▼

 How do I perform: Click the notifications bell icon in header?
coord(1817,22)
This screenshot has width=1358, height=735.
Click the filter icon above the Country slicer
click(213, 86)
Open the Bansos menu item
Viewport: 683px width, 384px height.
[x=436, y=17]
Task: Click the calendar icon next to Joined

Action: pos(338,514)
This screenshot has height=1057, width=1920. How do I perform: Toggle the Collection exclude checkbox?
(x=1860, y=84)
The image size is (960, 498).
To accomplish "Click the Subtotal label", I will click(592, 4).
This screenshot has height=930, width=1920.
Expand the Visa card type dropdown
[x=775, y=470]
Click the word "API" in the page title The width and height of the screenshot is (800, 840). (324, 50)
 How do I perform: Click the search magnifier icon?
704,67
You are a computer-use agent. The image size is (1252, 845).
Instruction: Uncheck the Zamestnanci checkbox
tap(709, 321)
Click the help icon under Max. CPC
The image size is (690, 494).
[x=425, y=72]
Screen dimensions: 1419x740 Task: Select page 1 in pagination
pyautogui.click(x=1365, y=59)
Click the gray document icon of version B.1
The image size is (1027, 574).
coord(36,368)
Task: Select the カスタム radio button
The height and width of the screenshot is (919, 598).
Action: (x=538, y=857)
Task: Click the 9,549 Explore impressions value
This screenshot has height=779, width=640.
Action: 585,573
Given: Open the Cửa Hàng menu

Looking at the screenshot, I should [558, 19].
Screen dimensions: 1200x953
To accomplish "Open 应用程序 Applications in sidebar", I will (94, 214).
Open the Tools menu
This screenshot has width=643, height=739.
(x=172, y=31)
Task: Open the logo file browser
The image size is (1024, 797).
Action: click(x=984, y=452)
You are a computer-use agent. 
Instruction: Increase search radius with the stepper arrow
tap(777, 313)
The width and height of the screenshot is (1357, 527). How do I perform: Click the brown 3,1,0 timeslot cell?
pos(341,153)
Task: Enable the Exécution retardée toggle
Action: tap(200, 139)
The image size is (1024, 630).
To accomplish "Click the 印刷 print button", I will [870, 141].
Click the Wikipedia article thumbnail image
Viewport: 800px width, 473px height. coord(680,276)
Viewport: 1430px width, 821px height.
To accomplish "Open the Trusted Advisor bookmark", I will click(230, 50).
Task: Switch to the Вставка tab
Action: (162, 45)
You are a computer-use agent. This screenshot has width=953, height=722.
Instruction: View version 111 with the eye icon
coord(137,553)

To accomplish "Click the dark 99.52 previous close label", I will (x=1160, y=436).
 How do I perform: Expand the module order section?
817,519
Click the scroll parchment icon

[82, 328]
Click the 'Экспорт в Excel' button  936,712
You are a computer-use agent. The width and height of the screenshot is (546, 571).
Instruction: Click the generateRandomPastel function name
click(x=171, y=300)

▲

## Work instructions
Nothing should be left out or altered, so reproduce the whole listing.

## Answer section
 How do I perform: Click the notifications bell icon in header?
coord(1817,22)
This screenshot has width=1358, height=735.
Click the filter icon above the Country slicer
click(213, 86)
Open the Bansos menu item
Viewport: 683px width, 384px height.
[x=436, y=17]
Task: Click the calendar icon next to Joined

Action: pos(338,514)
This screenshot has height=1057, width=1920. How do I perform: Toggle the Collection exclude checkbox?
(x=1860, y=84)
The image size is (960, 498).
To accomplish "Click the Subtotal label", I will click(592, 4).
This screenshot has height=930, width=1920.
Expand the Visa card type dropdown
[x=775, y=470]
Click the word "API" in the page title The width and height of the screenshot is (800, 840). (324, 50)
 How do I perform: Click the search magnifier icon?
704,67
You are a computer-use agent. The image size is (1252, 845).
Instruction: Uncheck the Zamestnanci checkbox
tap(709, 321)
Click the help icon under Max. CPC
The image size is (690, 494).
[x=425, y=72]
Screen dimensions: 1419x740 Task: Select page 1 in pagination
pyautogui.click(x=1365, y=59)
Click the gray document icon of version B.1
The image size is (1027, 574).
coord(36,368)
Task: Select the カスタム radio button
The height and width of the screenshot is (919, 598).
Action: (x=538, y=857)
Task: Click the 9,549 Explore impressions value
This screenshot has height=779, width=640.
Action: 585,573
Given: Open the Cửa Hàng menu

Looking at the screenshot, I should [558, 19].
Screen dimensions: 1200x953
To accomplish "Open 应用程序 Applications in sidebar", I will (94, 214).
Open the Tools menu
This screenshot has width=643, height=739.
(x=172, y=31)
Task: Open the logo file browser
The image size is (1024, 797).
Action: click(x=984, y=452)
You are a computer-use agent. 
Instruction: Increase search radius with the stepper arrow
tap(777, 313)
The width and height of the screenshot is (1357, 527). How do I perform: Click the brown 3,1,0 timeslot cell?
pos(341,153)
Task: Enable the Exécution retardée toggle
Action: tap(200, 139)
The image size is (1024, 630).
To accomplish "Click the 印刷 print button", I will [870, 141].
Click the Wikipedia article thumbnail image
Viewport: 800px width, 473px height. coord(680,276)
Viewport: 1430px width, 821px height.
To accomplish "Open the Trusted Advisor bookmark", I will click(230, 50).
Task: Switch to the Вставка tab
Action: (162, 45)
You are a computer-use agent. This screenshot has width=953, height=722.
Instruction: View version 111 with the eye icon
coord(137,553)

To accomplish "Click the dark 99.52 previous close label", I will (x=1160, y=436).
 How do I perform: Expand the module order section?
817,519
Click the scroll parchment icon

[82, 328]
Click the 'Экспорт в Excel' button  936,712
You are a computer-use agent. The width and height of the screenshot is (546, 571).
Instruction: Click the generateRandomPastel function name
click(x=171, y=300)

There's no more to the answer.